If you have any further questions, just let us know.

[liborjelinek]

I see you have added calling refreshTokens(). This method of Kinde client is undocumented :-) and new to me. What does it do?

[ama-michelange]

Hi @liborjelinek,

Thank you for taking the time to put that together. I've made a couple tweaks to get it to work: https://github.com/coel/kinde-ts-sdk-page-reload-demo

Note that this will only work when using a custom domain and your app is also running on the same domain (different sub-domain).

To explain a bit more. When using a custom domain we set a cookie containing the refresh token from our servers with HttpOnly, Secure and SameSite=Strict set so it can only be read by our servers. After page refresh, a request can be made to gain a new access token and this cookie will be used. This means the tokens do not need to be stored in local or session storage.

This is our recommended way to run production applications as it reduces the risk of tokens getting stolen by XSS. You can use local/session storage if that suits your app's security/risk profile, however we recommend only doing so for local development.

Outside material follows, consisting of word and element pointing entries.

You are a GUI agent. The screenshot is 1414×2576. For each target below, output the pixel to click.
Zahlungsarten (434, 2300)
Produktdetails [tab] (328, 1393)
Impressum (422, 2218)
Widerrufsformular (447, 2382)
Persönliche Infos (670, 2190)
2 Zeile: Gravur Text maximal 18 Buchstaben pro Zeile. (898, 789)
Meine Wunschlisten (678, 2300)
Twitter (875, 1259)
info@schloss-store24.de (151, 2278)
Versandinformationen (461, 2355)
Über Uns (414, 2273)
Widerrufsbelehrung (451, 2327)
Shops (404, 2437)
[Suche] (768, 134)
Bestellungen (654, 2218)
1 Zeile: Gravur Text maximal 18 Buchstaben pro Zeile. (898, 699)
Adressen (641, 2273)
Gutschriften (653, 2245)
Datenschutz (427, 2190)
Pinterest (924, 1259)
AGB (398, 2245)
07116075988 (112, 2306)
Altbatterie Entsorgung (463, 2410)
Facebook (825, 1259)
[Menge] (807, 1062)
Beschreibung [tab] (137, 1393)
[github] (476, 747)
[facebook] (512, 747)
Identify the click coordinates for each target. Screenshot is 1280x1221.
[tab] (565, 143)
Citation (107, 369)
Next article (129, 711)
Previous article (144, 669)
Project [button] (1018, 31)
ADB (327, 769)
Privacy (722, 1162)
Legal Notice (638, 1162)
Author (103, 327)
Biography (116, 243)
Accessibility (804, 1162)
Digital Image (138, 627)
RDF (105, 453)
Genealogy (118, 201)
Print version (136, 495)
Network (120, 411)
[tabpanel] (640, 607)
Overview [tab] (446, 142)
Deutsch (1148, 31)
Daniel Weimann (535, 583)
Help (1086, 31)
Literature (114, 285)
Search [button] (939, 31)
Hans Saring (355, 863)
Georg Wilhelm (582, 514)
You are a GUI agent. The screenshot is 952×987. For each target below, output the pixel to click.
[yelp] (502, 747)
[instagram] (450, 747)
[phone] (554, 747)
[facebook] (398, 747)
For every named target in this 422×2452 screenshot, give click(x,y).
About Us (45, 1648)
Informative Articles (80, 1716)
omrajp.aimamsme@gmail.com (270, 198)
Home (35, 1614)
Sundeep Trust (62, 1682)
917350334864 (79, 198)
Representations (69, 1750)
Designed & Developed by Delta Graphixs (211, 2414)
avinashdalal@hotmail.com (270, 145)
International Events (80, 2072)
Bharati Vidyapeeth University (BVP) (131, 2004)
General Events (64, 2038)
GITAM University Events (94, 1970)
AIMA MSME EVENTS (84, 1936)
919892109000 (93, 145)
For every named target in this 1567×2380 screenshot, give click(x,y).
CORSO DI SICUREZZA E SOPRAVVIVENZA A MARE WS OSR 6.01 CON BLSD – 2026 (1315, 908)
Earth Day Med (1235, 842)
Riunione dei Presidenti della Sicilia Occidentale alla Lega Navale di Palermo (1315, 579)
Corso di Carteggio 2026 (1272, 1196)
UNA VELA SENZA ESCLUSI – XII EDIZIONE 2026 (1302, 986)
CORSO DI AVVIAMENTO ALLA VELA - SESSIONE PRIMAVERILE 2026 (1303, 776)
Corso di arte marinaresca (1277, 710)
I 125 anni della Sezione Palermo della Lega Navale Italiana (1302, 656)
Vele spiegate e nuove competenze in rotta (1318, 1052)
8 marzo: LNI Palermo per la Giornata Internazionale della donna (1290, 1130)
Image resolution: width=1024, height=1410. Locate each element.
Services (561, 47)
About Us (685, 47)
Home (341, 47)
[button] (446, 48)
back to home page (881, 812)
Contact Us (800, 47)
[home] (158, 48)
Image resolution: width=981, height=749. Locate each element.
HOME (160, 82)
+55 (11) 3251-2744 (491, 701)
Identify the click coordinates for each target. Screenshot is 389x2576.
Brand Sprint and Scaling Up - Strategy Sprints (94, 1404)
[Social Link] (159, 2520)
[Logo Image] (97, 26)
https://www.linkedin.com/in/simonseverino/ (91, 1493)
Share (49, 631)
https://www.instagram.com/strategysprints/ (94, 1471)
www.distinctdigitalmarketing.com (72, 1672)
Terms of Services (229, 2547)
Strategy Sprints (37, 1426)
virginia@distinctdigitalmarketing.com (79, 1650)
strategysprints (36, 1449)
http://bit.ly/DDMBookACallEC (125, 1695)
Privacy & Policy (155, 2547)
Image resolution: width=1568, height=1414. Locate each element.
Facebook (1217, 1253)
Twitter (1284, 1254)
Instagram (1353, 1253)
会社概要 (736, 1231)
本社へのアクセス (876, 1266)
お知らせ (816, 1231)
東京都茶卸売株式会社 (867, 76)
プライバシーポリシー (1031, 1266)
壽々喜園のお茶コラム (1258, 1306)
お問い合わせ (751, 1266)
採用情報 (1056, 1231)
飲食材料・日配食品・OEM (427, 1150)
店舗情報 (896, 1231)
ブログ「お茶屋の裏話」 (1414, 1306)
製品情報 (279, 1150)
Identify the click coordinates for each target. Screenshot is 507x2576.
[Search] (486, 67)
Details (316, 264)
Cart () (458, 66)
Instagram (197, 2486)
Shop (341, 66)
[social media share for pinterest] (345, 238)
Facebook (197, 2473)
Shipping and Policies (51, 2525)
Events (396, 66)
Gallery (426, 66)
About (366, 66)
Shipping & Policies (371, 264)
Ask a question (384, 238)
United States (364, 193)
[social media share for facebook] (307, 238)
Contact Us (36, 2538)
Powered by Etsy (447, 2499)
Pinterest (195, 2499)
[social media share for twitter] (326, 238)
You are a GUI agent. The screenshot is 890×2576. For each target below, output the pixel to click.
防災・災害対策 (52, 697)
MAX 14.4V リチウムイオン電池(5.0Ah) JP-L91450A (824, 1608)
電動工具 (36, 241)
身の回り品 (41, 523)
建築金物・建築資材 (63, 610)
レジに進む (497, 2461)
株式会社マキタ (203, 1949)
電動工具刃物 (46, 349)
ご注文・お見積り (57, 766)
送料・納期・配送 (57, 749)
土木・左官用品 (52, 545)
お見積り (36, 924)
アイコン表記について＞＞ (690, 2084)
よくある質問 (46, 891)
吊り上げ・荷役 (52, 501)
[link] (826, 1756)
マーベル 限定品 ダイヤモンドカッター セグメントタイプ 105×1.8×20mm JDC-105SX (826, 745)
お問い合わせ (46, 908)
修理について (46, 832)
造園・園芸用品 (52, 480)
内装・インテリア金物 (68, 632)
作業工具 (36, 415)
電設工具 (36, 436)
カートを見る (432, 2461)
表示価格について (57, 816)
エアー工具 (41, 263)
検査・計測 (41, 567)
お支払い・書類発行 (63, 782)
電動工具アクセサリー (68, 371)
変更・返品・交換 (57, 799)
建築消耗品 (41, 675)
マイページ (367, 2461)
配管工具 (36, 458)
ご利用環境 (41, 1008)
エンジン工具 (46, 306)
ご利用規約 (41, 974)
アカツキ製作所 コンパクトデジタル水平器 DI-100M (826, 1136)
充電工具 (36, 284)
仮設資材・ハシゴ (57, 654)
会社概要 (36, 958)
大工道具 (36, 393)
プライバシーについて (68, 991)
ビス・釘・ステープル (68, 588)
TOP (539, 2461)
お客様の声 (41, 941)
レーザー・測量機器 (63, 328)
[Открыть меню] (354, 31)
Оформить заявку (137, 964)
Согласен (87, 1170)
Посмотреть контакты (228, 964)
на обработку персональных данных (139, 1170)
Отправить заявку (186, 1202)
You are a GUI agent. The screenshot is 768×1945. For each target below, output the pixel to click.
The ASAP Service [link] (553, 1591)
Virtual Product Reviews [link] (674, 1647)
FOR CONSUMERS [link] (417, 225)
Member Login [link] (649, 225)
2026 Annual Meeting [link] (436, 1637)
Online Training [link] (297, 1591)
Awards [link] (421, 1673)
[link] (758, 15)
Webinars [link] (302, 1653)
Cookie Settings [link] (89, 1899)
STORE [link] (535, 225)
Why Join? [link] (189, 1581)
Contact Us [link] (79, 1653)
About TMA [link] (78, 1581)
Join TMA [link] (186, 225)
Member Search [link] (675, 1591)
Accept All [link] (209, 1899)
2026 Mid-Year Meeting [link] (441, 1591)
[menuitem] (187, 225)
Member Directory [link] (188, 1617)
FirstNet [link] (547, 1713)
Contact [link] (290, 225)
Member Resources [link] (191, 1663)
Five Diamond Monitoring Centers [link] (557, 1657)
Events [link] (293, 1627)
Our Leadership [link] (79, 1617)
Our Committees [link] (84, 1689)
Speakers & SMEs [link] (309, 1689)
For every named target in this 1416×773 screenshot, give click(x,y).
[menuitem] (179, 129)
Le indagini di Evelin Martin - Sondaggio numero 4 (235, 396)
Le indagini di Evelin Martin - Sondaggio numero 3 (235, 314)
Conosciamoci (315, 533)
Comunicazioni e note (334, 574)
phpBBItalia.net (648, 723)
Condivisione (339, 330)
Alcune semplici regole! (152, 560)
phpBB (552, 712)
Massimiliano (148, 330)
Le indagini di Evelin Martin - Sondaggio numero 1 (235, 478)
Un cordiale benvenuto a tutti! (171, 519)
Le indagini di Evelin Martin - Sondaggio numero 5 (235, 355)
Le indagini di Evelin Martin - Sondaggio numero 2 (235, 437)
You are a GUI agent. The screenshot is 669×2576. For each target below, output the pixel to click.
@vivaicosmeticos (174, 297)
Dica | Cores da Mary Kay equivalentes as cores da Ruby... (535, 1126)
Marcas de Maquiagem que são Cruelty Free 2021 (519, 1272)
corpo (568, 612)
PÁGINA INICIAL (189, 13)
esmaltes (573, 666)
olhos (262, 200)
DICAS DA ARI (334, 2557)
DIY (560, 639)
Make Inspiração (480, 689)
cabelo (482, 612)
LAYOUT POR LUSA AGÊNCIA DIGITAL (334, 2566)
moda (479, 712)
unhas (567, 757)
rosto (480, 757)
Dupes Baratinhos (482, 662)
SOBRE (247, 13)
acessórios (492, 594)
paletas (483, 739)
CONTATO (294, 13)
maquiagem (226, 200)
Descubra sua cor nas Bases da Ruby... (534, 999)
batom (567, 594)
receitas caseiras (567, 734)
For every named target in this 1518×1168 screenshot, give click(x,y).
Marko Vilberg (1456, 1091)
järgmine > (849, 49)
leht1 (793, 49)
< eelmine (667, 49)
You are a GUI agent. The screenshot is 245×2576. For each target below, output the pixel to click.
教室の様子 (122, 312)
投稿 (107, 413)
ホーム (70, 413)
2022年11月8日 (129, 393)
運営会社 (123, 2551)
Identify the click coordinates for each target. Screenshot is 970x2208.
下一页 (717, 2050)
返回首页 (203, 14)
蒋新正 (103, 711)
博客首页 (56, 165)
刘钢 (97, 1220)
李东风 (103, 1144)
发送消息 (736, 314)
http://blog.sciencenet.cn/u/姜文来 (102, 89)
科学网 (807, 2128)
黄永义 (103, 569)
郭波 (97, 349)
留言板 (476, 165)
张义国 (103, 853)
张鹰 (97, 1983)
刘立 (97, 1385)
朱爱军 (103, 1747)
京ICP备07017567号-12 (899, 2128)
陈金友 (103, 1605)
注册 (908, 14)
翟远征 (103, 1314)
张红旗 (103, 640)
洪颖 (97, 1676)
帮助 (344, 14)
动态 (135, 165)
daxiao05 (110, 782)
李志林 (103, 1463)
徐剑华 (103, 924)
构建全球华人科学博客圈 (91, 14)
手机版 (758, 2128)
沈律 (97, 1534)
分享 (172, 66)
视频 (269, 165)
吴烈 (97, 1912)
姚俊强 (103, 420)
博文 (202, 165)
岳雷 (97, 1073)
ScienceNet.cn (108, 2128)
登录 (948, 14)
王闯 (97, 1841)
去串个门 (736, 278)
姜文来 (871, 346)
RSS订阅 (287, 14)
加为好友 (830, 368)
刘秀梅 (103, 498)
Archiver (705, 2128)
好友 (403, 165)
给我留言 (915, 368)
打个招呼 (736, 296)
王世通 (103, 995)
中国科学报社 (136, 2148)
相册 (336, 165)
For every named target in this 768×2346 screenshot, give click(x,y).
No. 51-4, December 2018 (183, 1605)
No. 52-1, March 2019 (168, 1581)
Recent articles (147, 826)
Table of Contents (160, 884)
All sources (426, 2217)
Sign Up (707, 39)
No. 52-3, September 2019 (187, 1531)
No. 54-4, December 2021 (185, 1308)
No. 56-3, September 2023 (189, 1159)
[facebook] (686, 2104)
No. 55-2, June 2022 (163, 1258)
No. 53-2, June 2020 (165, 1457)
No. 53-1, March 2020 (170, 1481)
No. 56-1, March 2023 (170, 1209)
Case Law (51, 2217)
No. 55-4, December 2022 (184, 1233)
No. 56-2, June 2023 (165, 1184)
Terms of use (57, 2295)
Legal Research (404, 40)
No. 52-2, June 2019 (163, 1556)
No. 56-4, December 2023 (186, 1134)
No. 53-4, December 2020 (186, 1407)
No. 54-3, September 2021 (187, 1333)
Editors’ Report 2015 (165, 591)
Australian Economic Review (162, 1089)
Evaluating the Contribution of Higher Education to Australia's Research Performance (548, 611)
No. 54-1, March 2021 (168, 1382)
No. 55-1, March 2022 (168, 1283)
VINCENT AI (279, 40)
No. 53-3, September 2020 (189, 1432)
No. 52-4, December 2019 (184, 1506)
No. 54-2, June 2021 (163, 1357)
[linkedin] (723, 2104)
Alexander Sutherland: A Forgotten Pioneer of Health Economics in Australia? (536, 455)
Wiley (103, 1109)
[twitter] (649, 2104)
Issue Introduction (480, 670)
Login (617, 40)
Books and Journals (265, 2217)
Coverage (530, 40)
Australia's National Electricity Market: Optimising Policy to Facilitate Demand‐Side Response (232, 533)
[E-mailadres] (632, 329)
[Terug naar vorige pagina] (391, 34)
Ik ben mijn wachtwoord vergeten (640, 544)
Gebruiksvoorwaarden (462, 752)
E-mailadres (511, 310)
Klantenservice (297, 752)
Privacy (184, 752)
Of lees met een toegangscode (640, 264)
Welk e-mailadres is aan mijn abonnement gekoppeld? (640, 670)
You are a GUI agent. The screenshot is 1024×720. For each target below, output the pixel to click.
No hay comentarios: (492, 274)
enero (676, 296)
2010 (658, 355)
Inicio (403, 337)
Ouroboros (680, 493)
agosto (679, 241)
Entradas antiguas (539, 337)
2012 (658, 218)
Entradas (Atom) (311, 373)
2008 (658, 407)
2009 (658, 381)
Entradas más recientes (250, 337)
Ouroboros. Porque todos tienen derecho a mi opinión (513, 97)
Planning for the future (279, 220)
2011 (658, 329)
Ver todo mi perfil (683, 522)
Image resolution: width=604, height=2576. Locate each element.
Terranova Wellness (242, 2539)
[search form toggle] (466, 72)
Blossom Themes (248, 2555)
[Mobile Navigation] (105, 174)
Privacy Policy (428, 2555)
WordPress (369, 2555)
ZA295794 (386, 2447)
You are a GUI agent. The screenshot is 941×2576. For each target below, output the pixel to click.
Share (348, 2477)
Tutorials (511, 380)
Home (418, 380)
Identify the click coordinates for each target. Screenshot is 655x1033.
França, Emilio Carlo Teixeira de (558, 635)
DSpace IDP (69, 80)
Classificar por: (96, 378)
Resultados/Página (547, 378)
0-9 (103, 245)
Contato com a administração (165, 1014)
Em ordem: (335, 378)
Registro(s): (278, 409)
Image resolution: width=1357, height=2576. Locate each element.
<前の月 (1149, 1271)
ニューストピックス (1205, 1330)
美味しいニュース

I can see the development experience can be improved though. Our original JS library (https://github.com/kinde-oss/kinde-auth-pkce-js/), for example, automatically attempts to get tokens on initialization, detects local development environment and has a is_dangerously_use_local_storage switch. We'll look at integrating these into this SDK.

If you have any further questions, just let us know.

I think the Typescript SDK should behave in the same way as the Javascript SDK.
And of course, browser Typescript SDK should automatically attempts to get tokens on initialization.